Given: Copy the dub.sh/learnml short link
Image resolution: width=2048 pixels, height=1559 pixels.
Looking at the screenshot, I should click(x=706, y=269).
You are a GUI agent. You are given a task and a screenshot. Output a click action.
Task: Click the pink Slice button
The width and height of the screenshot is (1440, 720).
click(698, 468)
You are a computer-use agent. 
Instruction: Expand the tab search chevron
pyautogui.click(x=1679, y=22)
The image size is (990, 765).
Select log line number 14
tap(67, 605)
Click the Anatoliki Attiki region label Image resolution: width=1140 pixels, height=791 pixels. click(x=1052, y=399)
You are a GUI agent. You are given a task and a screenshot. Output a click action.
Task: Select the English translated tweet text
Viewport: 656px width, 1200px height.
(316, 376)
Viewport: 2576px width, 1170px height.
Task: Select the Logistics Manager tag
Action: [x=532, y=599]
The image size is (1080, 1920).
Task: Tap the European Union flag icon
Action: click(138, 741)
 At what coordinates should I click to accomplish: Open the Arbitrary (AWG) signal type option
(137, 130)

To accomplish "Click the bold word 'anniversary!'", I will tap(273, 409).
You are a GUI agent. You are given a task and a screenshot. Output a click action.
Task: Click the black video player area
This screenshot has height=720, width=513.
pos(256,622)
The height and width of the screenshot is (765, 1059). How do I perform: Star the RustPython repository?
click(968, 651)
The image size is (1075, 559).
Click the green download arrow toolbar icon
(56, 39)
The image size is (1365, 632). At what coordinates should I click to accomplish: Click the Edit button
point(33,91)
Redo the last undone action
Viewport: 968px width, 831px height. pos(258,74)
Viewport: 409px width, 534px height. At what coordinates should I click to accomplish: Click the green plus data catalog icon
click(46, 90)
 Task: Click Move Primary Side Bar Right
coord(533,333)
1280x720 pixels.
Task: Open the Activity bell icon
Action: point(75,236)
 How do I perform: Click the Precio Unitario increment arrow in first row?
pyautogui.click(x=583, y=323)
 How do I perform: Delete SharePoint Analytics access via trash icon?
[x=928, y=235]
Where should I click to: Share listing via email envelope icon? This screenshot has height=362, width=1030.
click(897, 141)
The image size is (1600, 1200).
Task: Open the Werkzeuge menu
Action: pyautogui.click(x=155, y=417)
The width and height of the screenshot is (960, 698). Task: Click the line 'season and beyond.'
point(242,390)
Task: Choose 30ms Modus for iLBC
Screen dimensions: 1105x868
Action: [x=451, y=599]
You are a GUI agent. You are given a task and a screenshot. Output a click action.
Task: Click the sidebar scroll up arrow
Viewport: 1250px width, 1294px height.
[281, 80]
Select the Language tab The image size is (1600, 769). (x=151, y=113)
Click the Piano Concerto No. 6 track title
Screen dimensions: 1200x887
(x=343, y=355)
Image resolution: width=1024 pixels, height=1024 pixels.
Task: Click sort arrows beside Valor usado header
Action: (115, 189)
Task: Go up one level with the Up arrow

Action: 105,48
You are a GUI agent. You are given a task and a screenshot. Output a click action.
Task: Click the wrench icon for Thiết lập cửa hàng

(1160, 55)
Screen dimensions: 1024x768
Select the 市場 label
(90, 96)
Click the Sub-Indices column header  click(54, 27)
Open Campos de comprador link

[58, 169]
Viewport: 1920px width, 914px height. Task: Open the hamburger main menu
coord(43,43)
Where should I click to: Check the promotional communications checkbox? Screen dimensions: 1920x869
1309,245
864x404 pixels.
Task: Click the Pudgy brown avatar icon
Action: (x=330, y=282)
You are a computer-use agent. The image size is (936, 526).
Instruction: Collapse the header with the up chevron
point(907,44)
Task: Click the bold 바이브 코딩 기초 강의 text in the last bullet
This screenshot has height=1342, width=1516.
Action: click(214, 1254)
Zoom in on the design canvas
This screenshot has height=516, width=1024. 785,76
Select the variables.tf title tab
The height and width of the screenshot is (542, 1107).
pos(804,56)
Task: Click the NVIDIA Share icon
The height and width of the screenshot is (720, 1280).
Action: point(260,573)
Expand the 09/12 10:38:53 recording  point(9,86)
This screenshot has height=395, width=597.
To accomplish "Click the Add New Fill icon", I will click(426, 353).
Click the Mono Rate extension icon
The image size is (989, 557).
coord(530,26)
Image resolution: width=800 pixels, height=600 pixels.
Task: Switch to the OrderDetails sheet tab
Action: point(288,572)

About this exercise – Set down the records once more, character for character.

Response –
Given: Copy the dub.sh/learnml short link
Image resolution: width=2048 pixels, height=1559 pixels.
Looking at the screenshot, I should click(x=706, y=269).
You are a GUI agent. You are given a task and a screenshot. Output a click action.
Task: Click the pink Slice button
The width and height of the screenshot is (1440, 720).
click(698, 468)
You are a computer-use agent. 
Instruction: Expand the tab search chevron
pyautogui.click(x=1679, y=22)
The image size is (990, 765).
Select log line number 14
tap(67, 605)
Click the Anatoliki Attiki region label Image resolution: width=1140 pixels, height=791 pixels. click(x=1052, y=399)
You are a GUI agent. You are given a task and a screenshot. Output a click action.
Task: Select the English translated tweet text
Viewport: 656px width, 1200px height.
(316, 376)
Viewport: 2576px width, 1170px height.
Task: Select the Logistics Manager tag
Action: [x=532, y=599]
The image size is (1080, 1920).
Task: Tap the European Union flag icon
Action: click(138, 741)
 At what coordinates should I click to accomplish: Open the Arbitrary (AWG) signal type option
(137, 130)

To accomplish "Click the bold word 'anniversary!'", I will tap(273, 409).
You are a GUI agent. You are given a task and a screenshot. Output a click action.
Task: Click the black video player area
This screenshot has height=720, width=513.
pos(256,622)
The height and width of the screenshot is (765, 1059). How do I perform: Star the RustPython repository?
click(968, 651)
The image size is (1075, 559).
Click the green download arrow toolbar icon
(56, 39)
The image size is (1365, 632). At what coordinates should I click to accomplish: Click the Edit button
point(33,91)
Redo the last undone action
Viewport: 968px width, 831px height. pos(258,74)
Viewport: 409px width, 534px height. At what coordinates should I click to accomplish: Click the green plus data catalog icon
click(46, 90)
 Task: Click Move Primary Side Bar Right
coord(533,333)
1280x720 pixels.
Task: Open the Activity bell icon
Action: point(75,236)
 How do I perform: Click the Precio Unitario increment arrow in first row?
pyautogui.click(x=583, y=323)
 How do I perform: Delete SharePoint Analytics access via trash icon?
[x=928, y=235]
Where should I click to: Share listing via email envelope icon? This screenshot has height=362, width=1030.
click(897, 141)
The image size is (1600, 1200).
Task: Open the Werkzeuge menu
Action: pyautogui.click(x=155, y=417)
The width and height of the screenshot is (960, 698). Task: Click the line 'season and beyond.'
point(242,390)
Task: Choose 30ms Modus for iLBC
Screen dimensions: 1105x868
Action: [x=451, y=599]
You are a GUI agent. You are given a task and a screenshot. Output a click action.
Task: Click the sidebar scroll up arrow
Viewport: 1250px width, 1294px height.
[281, 80]
Select the Language tab The image size is (1600, 769). (x=151, y=113)
Click the Piano Concerto No. 6 track title
Screen dimensions: 1200x887
(x=343, y=355)
Image resolution: width=1024 pixels, height=1024 pixels.
Task: Click sort arrows beside Valor usado header
Action: (115, 189)
Task: Go up one level with the Up arrow

Action: 105,48
You are a GUI agent. You are given a task and a screenshot. Output a click action.
Task: Click the wrench icon for Thiết lập cửa hàng

(1160, 55)
Screen dimensions: 1024x768
Select the 市場 label
(90, 96)
Click the Sub-Indices column header  click(54, 27)
Open Campos de comprador link

[58, 169]
Viewport: 1920px width, 914px height. Task: Open the hamburger main menu
coord(43,43)
Where should I click to: Check the promotional communications checkbox? Screen dimensions: 1920x869
1309,245
864x404 pixels.
Task: Click the Pudgy brown avatar icon
Action: (x=330, y=282)
You are a computer-use agent. The image size is (936, 526).
Instruction: Collapse the header with the up chevron
point(907,44)
Task: Click the bold 바이브 코딩 기초 강의 text in the last bullet
This screenshot has height=1342, width=1516.
Action: click(214, 1254)
Zoom in on the design canvas
This screenshot has height=516, width=1024. 785,76
Select the variables.tf title tab
The height and width of the screenshot is (542, 1107).
pos(804,56)
Task: Click the NVIDIA Share icon
The height and width of the screenshot is (720, 1280).
Action: point(260,573)
Expand the 09/12 10:38:53 recording  point(9,86)
This screenshot has height=395, width=597.
To accomplish "Click the Add New Fill icon", I will click(426, 353).
Click the Mono Rate extension icon
The image size is (989, 557).
coord(530,26)
Image resolution: width=800 pixels, height=600 pixels.
Task: Switch to the OrderDetails sheet tab
Action: point(288,572)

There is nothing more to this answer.